Dispersal of Deep-Sea Larvae from the Intra-American Seas: Simulations of Trajectories using Ocean Models

Abstract

Using data on ocean circulation with a Lagrangian larval transport model, we modeled the potential dispersal distances for seven species of bathyal invertebrates whose durations of larval life have been estimated from laboratory rearing, MOCNESS plankton sampling, spawning times, and recruitment. Species associated with methane seeps in the Gulf of Mexico and/or Barbados included the bivalve "Bathymodiolus" childressi, the gastropod Bathynerita naticoidea, the siboglinid polychaete tube worm Lamellibrachia luymesi, and the asteroid Sclerasterias tanneri. Non-seep species included the echinoids Cidaris blakei and Stylocidaris lineata from sedimented slopes in the Bahamas and the wood-dwelling sipunculan Phascolosoma turnerae, found in Barbados, the Bahamas, and the Gulf of Mexico.
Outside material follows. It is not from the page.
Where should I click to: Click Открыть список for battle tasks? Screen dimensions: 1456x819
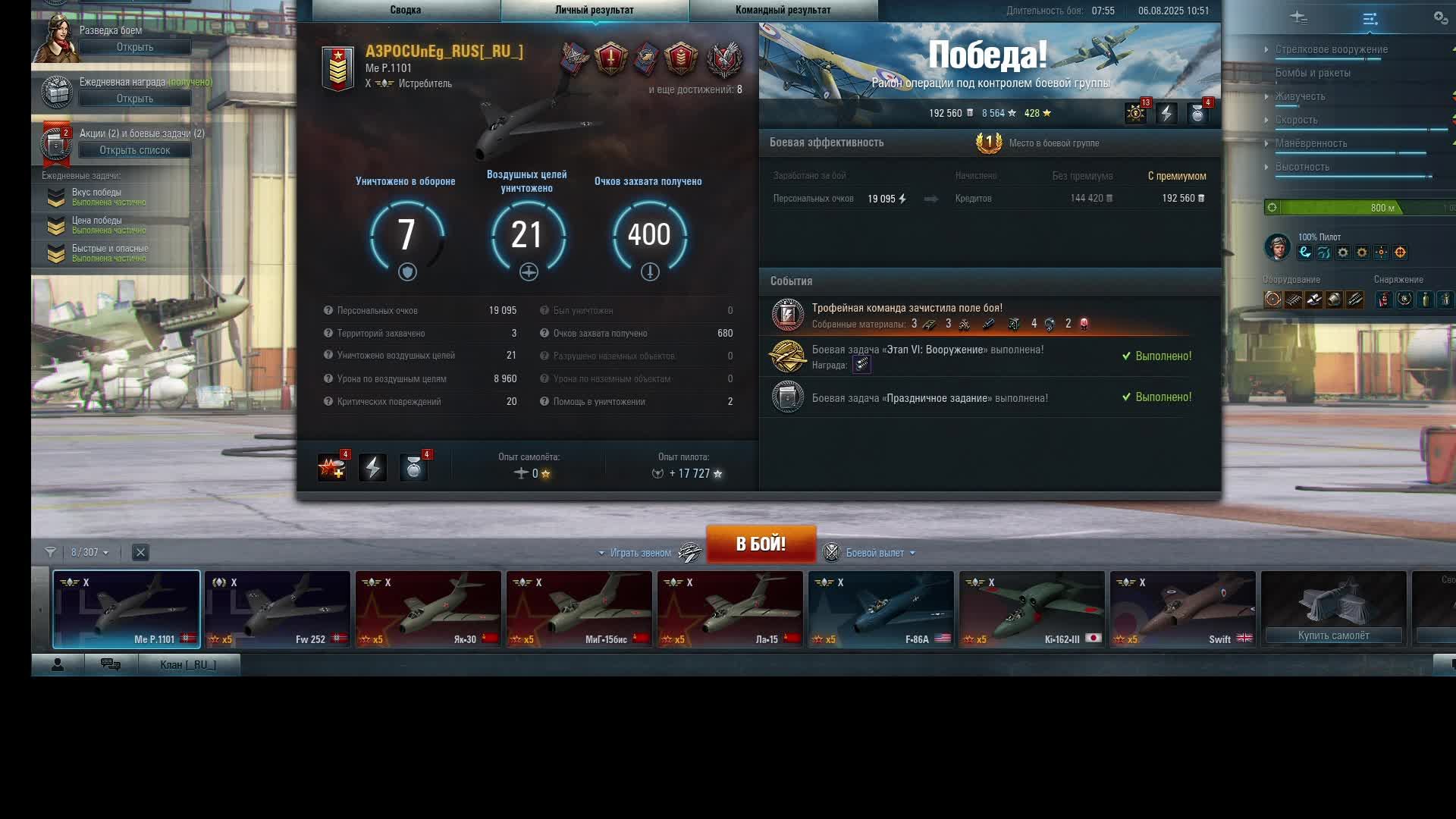(135, 150)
Durations of the planktonic larval stages ranged from 3 weeks in lecithotrophic tubeworms to more than 2 years in planktotrophic starfish. Planktotrophic sipunculan larvae from the northern Gulf of Mexico were capable of reaching the mid-Atlantic off Newfoundland, a distance of more than 3000 km, during a 7- to 14-month drifting period, but the proportion retained in the Gulf of Mexico varied significantly among years. Larvae drifting in the upper water column often had longer median dispersal distances than larvae drifting for the same amount of time below the permanent thermocline, although the shapes of the distance-frequency curves varied with depth only in the species with the longest larval trajectories. Even species drifting for >2 years did not cross the ocean in the North Atlantic Drift.